The group was founded in the 1960s by his parents, Seaker Chan Shu-kui and Anita Chan Lai-ling — both philanthropists and educators. The era is considered a major stepping stone economically, and was a turning point for Hong Kong as it was categorized as one of the “Four Asian Tigers”, joining Singapore, South Korea, and Taiwan. Large local property companies were mostly established during the period.
In the late 1940s, Seaker Chan left Guangdong for Hong Kong and soon had interests in business, school buildings and social welfare. Anson Chan’s parents founded the group and under their management, mostly by his mother as his father passed away in 1973, the company focused on buying properties and leasing them out for longterm rental returns.
But since Chan took over the reins in 2008, he has been actively expanding into property development and investment, as well as financial mergers and acquisitions.
The company owns commercial and residential properties and hotels throughout prime locations in Hong Kong, the Chinese mainland, Taiwan, Canada, the US, the UK and Southeast Asia with total assets of more than HK$10 billion.
In terms of its business strategy, Chan says the company will continue to develop projects in Hong Kong and keep the head office in the city for its sound legal and financial system. But there will be a stronger focus on developing more overseas projects, rather than putting all their eggs in one basket, he says.
The company has a number of local projects underway, including a joint venture with Hong Kong’s Urban Renewal Authority, located on Chi Kiang Street and Ha Heung Road. It Shan”,
Chan says due to the Chinese mainland economy losing traction, fewer visitors from the Chinese mainland and the Legislative Council election results, the current business environment in Hong Kong is not ideal and the development prospects of the city are uncertain.
Chan points out as the real estate sector contributes to about 30 to 40 percent of the local GDP, the economy won’t improve if the industry is sluggish. He says the property tax policy imposed by local government reduces the trading volumes of properties and impacts developers such as Bonds, but it has little effect on housing prices.
Three sets of punitive taxes were introduced by the Hong Kong government since 2012: buyer’s stamp duty, special stamp duty and double stamp duty. This was to rein in speculation and discourage foreign and corporate buyers from pushing up prices.
“The government is in a dilemma state”, Chan says with a strained smile, explaining that half of Hong Kong people own properties, and it is difficult for the government to balance everyone’s interests.
“But it really depends on the government’s policy to push the economic development in Hong Kong … currently a lot of policy initiatives in the business sector are stuck in the Legislative Council and unable to proceed further.”
He also says the government should review the Hong Kong dollar, which is currently pegged to the US dollar. Depegging of the currency might be another way to regulate and adjust housing market, says Chan.

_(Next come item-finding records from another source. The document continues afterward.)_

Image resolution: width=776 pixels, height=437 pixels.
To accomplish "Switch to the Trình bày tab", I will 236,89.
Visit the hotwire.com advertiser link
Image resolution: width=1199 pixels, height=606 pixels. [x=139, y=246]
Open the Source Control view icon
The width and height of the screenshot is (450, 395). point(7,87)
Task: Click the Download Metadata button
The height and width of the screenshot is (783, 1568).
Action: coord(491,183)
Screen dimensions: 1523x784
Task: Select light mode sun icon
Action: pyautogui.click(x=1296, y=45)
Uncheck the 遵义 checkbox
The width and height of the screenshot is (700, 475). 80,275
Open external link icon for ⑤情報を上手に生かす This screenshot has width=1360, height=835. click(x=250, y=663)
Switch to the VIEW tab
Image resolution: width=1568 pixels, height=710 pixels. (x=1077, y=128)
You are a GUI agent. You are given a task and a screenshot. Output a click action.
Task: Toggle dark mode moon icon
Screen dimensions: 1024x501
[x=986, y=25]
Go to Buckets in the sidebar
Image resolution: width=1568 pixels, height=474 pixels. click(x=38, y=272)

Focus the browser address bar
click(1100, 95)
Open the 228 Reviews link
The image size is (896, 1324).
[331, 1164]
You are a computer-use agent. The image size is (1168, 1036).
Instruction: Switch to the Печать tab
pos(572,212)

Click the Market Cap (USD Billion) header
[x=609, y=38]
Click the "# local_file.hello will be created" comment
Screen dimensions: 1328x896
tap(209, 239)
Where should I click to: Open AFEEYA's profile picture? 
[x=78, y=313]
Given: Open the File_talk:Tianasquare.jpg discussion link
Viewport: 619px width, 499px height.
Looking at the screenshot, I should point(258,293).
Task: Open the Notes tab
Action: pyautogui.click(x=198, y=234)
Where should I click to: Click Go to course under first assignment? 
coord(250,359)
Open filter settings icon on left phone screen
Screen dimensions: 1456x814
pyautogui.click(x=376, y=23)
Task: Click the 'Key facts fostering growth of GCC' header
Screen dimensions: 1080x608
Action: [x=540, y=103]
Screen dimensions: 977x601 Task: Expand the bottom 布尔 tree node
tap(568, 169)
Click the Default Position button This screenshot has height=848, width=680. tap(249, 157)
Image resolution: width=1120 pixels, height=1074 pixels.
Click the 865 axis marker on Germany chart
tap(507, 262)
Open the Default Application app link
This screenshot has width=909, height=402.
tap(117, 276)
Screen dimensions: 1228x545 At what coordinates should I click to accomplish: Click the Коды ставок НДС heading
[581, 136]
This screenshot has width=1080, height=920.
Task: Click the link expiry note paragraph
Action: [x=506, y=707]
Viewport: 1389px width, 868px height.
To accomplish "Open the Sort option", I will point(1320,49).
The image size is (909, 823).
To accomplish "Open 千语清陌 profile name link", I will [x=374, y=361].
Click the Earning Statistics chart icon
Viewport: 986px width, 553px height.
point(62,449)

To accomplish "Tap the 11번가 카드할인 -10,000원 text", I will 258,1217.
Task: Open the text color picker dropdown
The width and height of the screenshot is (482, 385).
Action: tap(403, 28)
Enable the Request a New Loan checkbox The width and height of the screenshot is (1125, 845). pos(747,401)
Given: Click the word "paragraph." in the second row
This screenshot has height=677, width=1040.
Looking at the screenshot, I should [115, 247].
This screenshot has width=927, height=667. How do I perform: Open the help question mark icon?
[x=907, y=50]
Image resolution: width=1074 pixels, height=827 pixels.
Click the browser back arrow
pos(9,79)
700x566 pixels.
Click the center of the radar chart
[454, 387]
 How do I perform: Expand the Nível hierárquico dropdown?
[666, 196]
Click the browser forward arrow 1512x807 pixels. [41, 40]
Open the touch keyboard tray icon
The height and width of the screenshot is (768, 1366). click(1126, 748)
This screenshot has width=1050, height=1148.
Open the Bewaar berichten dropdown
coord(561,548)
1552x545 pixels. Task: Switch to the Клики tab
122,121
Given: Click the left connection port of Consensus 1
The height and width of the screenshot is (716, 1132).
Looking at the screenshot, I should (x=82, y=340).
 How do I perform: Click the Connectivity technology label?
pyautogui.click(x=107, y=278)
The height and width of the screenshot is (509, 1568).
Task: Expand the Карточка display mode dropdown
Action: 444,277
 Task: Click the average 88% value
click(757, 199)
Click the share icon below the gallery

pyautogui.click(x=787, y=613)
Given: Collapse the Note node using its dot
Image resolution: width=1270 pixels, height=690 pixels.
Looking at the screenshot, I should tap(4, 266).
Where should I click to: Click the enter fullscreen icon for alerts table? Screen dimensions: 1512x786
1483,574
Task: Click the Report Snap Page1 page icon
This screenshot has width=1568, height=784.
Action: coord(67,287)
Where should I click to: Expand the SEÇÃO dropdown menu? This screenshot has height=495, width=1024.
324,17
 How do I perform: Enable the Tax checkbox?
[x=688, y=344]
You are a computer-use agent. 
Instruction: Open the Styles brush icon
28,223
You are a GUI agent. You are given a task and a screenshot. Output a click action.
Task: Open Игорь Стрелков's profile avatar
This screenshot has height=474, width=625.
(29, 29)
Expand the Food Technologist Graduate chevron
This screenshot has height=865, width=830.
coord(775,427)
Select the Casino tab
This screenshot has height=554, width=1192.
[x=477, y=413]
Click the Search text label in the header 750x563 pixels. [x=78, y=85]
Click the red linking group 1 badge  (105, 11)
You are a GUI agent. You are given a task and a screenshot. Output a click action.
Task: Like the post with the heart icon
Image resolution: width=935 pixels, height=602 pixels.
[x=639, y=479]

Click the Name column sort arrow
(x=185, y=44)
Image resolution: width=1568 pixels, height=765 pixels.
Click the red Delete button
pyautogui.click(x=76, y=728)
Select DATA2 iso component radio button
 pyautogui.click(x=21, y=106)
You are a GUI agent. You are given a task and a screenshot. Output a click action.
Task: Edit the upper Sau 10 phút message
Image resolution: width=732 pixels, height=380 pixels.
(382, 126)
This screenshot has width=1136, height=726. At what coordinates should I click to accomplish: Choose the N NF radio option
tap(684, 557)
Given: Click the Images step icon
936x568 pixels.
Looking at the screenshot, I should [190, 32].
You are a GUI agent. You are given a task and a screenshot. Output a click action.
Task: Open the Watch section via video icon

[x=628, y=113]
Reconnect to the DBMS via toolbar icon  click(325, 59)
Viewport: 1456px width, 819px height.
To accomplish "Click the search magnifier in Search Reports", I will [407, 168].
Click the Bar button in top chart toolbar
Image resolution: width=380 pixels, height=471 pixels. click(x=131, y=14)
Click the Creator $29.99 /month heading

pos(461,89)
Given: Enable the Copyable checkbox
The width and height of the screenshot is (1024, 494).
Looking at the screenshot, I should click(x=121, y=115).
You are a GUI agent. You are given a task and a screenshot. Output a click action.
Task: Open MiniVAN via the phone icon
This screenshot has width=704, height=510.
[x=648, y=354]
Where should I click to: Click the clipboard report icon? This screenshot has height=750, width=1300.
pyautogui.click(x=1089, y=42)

Chan says he prefers locations where the business environment is friendly. He is optimistic about investment opportunities in Canada and Singapore, where there are many Chinese people, as well as London after Britain’s vote to leave the European Union. However, he is concerned about Australia and Taiwan where governments have tightened policies in the property investment sector.
On the Chinese mainland, Chan favors first-tier cities like Beijing and Shanghai as the policies and operations are more standardized and similar to Hong Kong’s, while it requires more research and a deeper understanding of the local environment if investing in lower-tier cities.